Russia Pummels Ukrainian Infrastructure After Kharkiv Withdrawal
While a sense of momentum has driven Ukrainian gains on the frontlines, the Russian military is moving up the escalatory ladder as it seeks to fend off the counteroffensive.
Russian missiles struck critical Ukrainian power infrastructure in the central-eastern cities of Kharkiv, Sumy, Poltava, Dnipropetrovsk, and Odessa, according to Ukrainian officials. The strikes reportedly came from Kalibr cruise missiles launched by Russian Black Sea Fleet ships stationed in the Caspian Sea.
Video footage circulating on Russian social media channels showed Ukrainian power plants in Kharkiv and Dnipropetrovsk engulfed in flames. Ukrainian officials confirmed that the strikes lead to widespread electricity outages in parts of central and eastern Ukraine, affecting five regions in total.
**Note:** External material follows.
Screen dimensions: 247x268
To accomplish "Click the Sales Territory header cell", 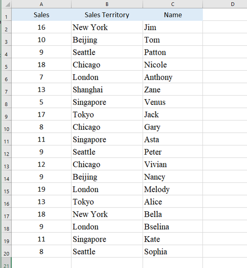I will (107, 15).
It is unclear how long the outages lasted and whether or not any of them are still ongoing. Deputy Head of the Office of the President of Ukraine, Kirill Timoshenko, warned that power outages may occur throughout all of Ukraine as a result of the strikes, adding that the attacks could also impact the supply of water. “Power outages can happen across the country. The Russians want to leave us without light, water and heat,” Timoshenko said, according to Russian news outlet Meduza.
The Kremlin has been under mounting pressure from hawkish politicians and commentators following its retreat from Kharkiv to produce positive battlefield results in Ukraine. The infrastructure strikes could signal a new round of escalation as the war enters its seventh month.
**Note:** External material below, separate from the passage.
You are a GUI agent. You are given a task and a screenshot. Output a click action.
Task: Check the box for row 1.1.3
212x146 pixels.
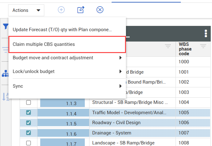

Ukrainian president Volodymyr Zelenskyy confirmed the Russian power grid strikes, framing them as a retaliatory move following the hasty withdrawal of Russian forces from northeastern Ukraine on the heels of a Ukrainian counteroffensive in the Kharkiv region. “Do you still think that we are one people? Do you still think that you can frighten us, break us, persuade us to make concessions? Did you really not understand anything?” he wrote. “Cold, hunger, darkness and thirst are not as scary and deadly for us as your friendship and brotherhood. But history will put everything in its place. And we will be with gas, light, water and food … and WITHOUT you!”
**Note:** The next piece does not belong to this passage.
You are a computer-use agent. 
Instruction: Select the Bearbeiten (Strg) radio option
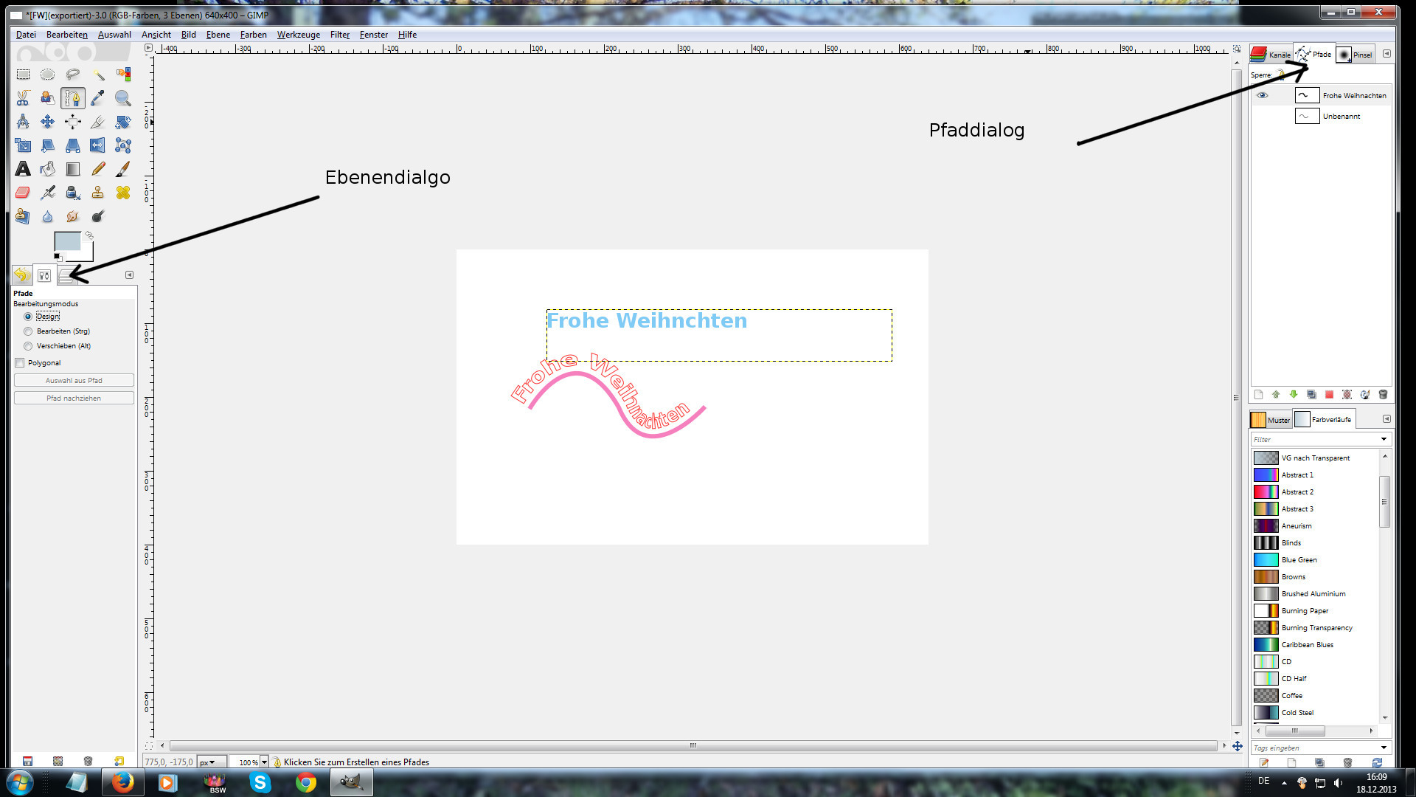coord(28,331)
“Russia cannot fight on the battlefield, so it fights against civilians. Terrorist attack on Kharkiv CHPP on 9/11 – not the last strike on crucial infrastructure and an attempt to deprive people of heat/light,” presidential advisor Mikhailo Podolyak wrote on Twitter.
The Russian military called its Kharkiv withdrawal an “organized regrouping” and suggested it was a part of a battlefield maneuver to divert the attention of Ukrainian forces, according to the New Voice of Ukraine. “In the course of this operation a number of feints and distracting maneuvers were executed to disguise the real actions of the troops,” said the Russian Defense Ministry.
Mark Episkopos is a national security reporter for the National Interest.